THE ART OF ASKING (Book Review)


I have just returned from a week in the Algarve, Portugal - I am slightly woozy with exhaustion and the particular effects of intense sun on a lupus body. I feel parched and floaty at the same time; also satisfied and enriched with love and learning. It was a family holiday. Our first grown-up sibling holiday, with four children. It was hectic. And as with all the best holidays, I had a book to retire with, to curl inside, every night.




The Art of Asking is relevant to all of us, artists and non-artists (if any of us are non-artists, which I suspect we aren't - everyone makes art and beauty somehow, in some way) because we are all afraid of rejection, of being turned down, or most poignantly, because we simply don't know or can't imagine what we can ask for. We want, but we don't know how to ask for it, whom to ask, where to look for help. In my life, dependent as I am on so many people for love and support, worrying about how I will finance myself in some future universe where I am alone and hoping The Books will manifest themselves, I am learning to ask. To be unafraid. To Take The Donuts.

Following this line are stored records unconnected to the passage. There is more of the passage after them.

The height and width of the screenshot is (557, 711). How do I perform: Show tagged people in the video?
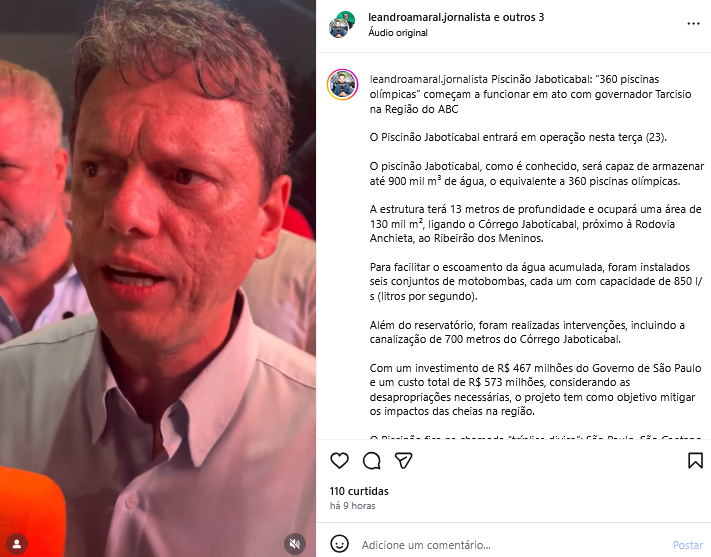17,543
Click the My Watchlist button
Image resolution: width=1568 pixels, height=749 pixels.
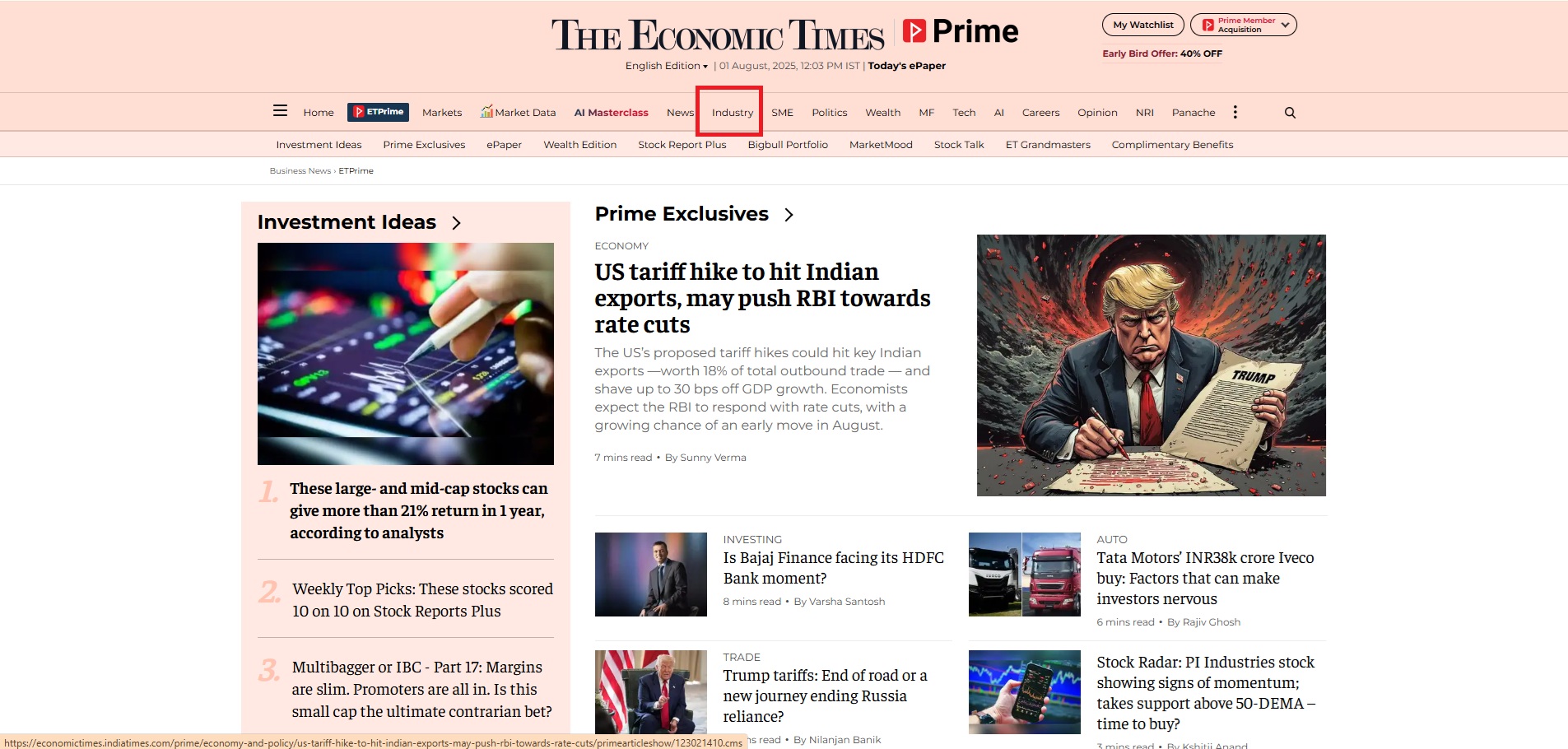coord(1142,25)
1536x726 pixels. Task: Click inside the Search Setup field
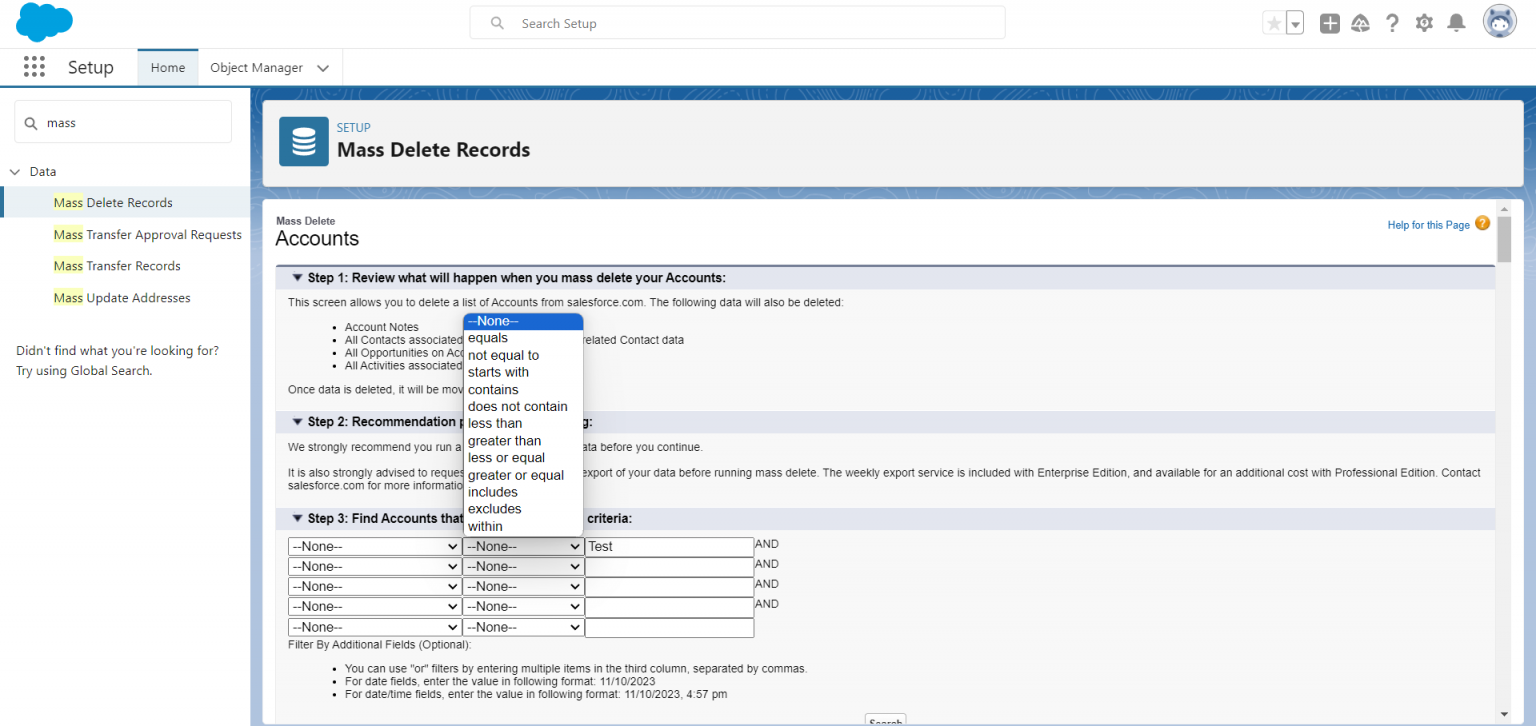(737, 22)
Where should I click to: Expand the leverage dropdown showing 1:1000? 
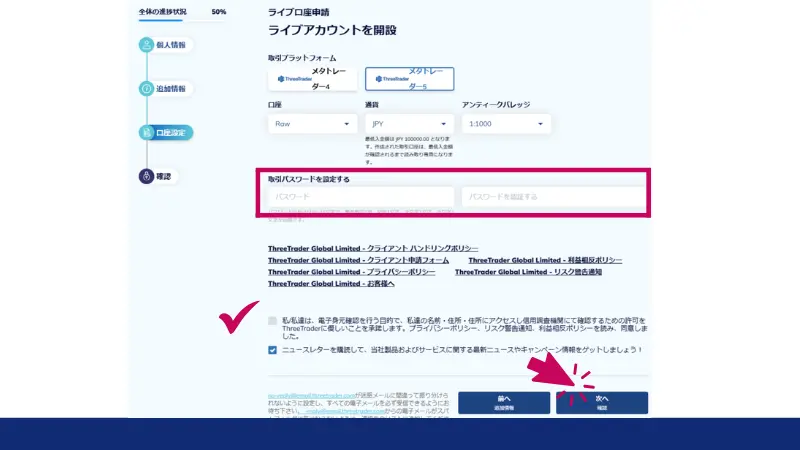[506, 124]
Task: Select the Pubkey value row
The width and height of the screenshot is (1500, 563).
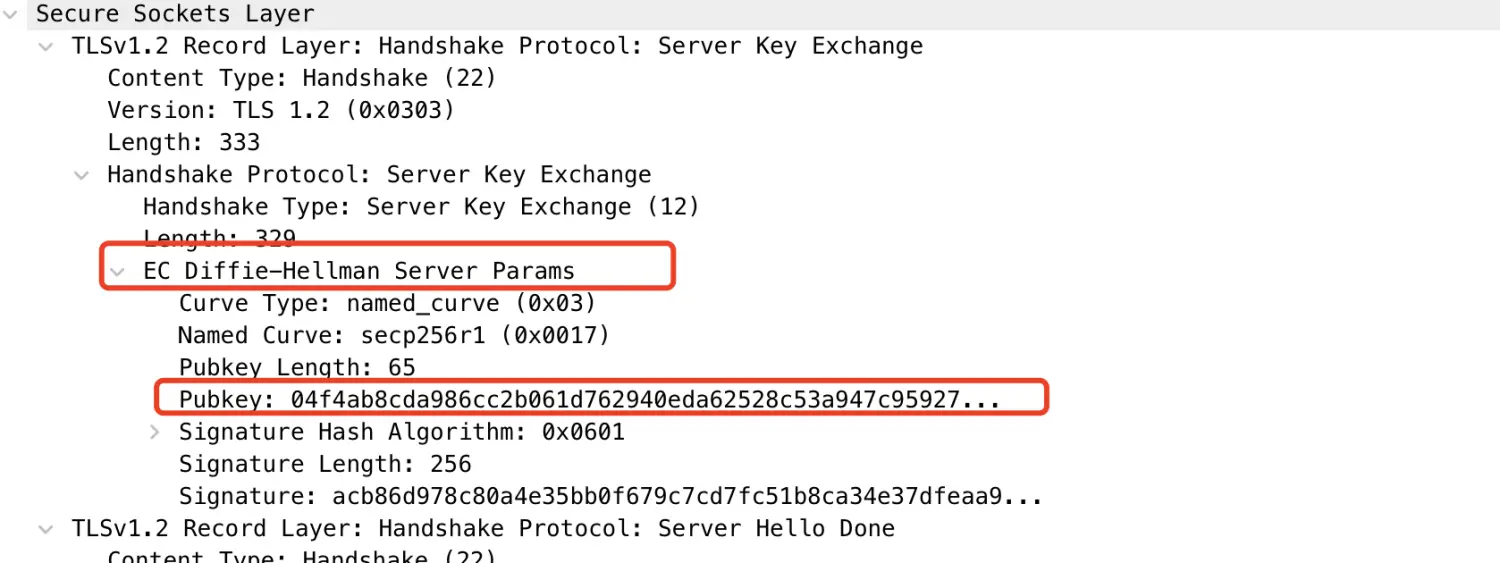Action: coord(590,400)
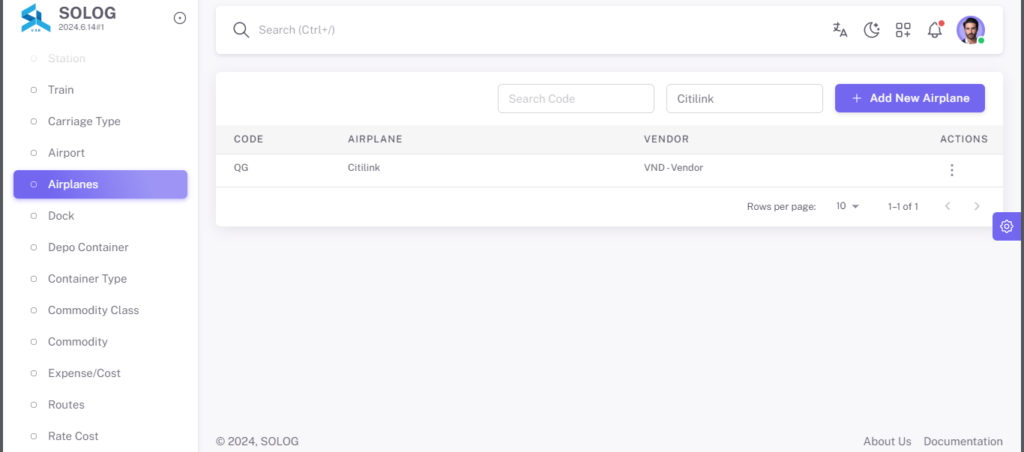The width and height of the screenshot is (1024, 452).
Task: Toggle dark mode moon icon
Action: (x=872, y=30)
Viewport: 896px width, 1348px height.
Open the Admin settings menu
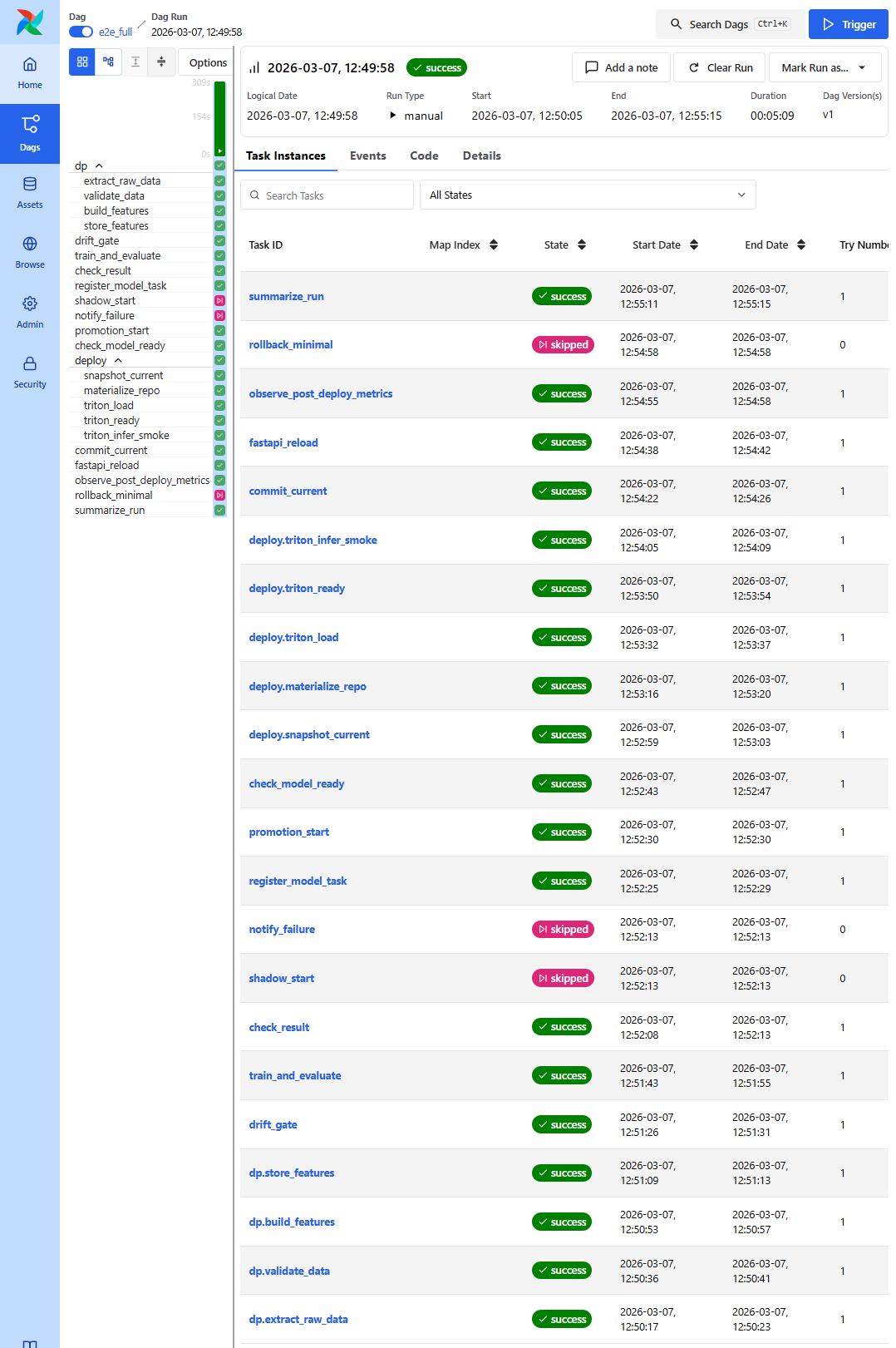coord(30,312)
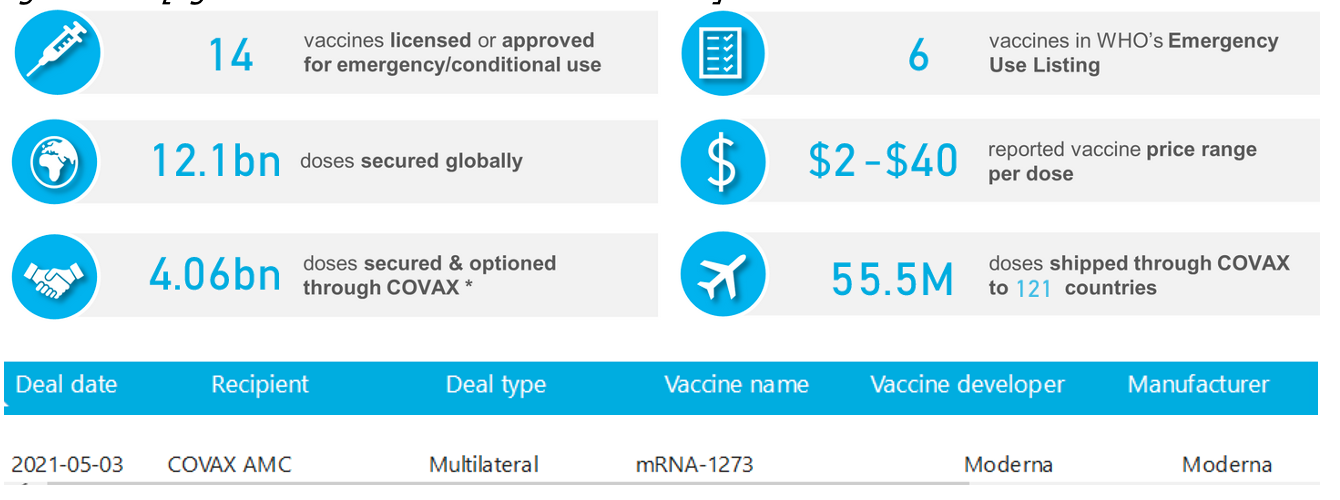Click the checklist Emergency Use Listing icon
This screenshot has height=500, width=1340.
(722, 53)
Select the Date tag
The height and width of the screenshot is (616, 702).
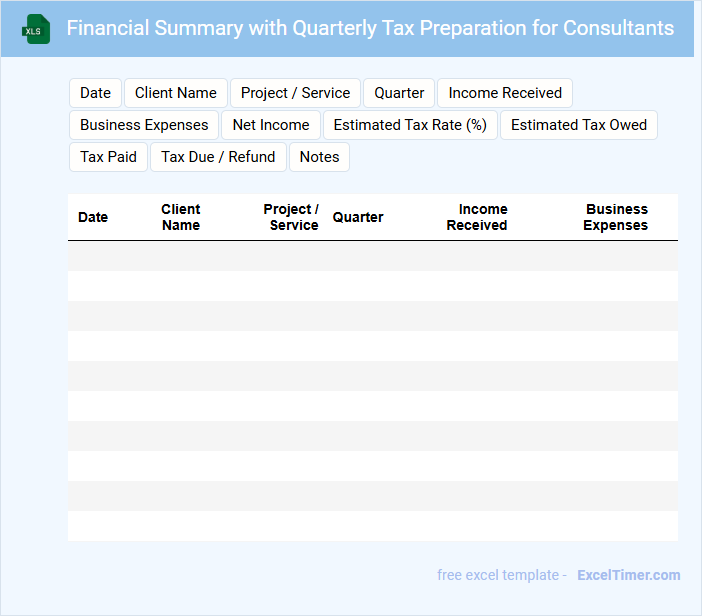tap(95, 93)
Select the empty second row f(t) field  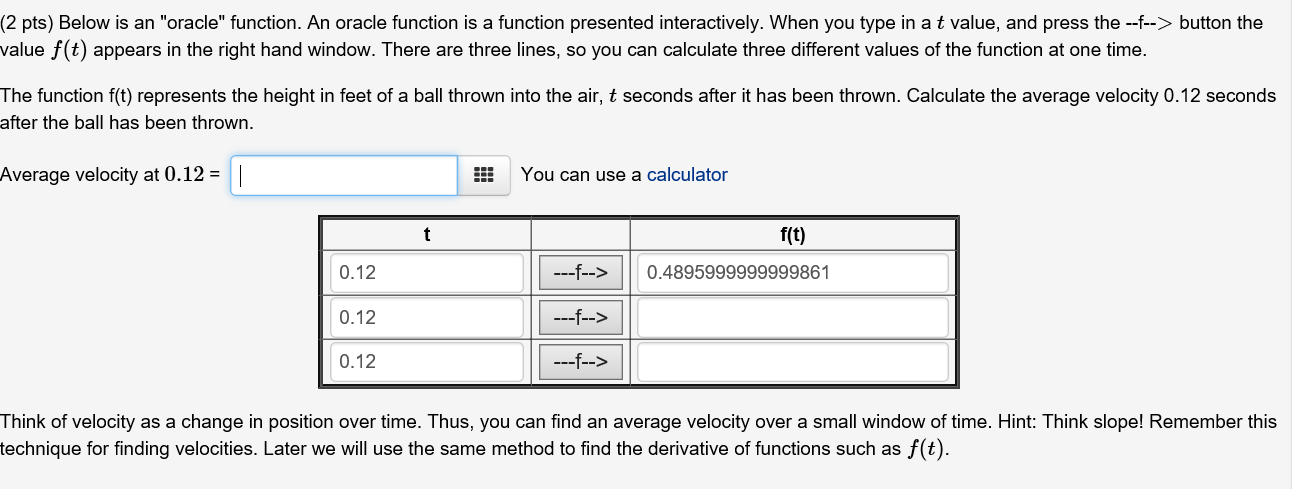point(792,317)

Palmer tells us of the recent literary anecdote that has 'rocked' the lovers of Henry David Thoreau - the magic of Walden has been dimmed for some because of the discovery that Thoreau was not quite as alone and self-sufficient as his book implies. On Sundays, his mother and sister brought him a  basket of freshly baked goods, including doughnuts. He took the donuts (American word, American spelling).

Take the Donuts, Palmer pleads with her readers. Take the help. Ask for the help. And then watch the dots connect themselves in your life. Watch the net of loyalty, trust, compassion, understanding, love, tighten. We need each other. Especially when we think we don't. Especially when we are writers, and the expectation of our imaginary audience is that The Book will simply write itself while we are on an island, locked away in a shed or disconnected from the pulse of human chaos. Artists need help: food, shelter, money, hugs, perspective, inspiration, friends. Asking for help is part of the art. Offering the help is part of the art. One cannot exist without the other.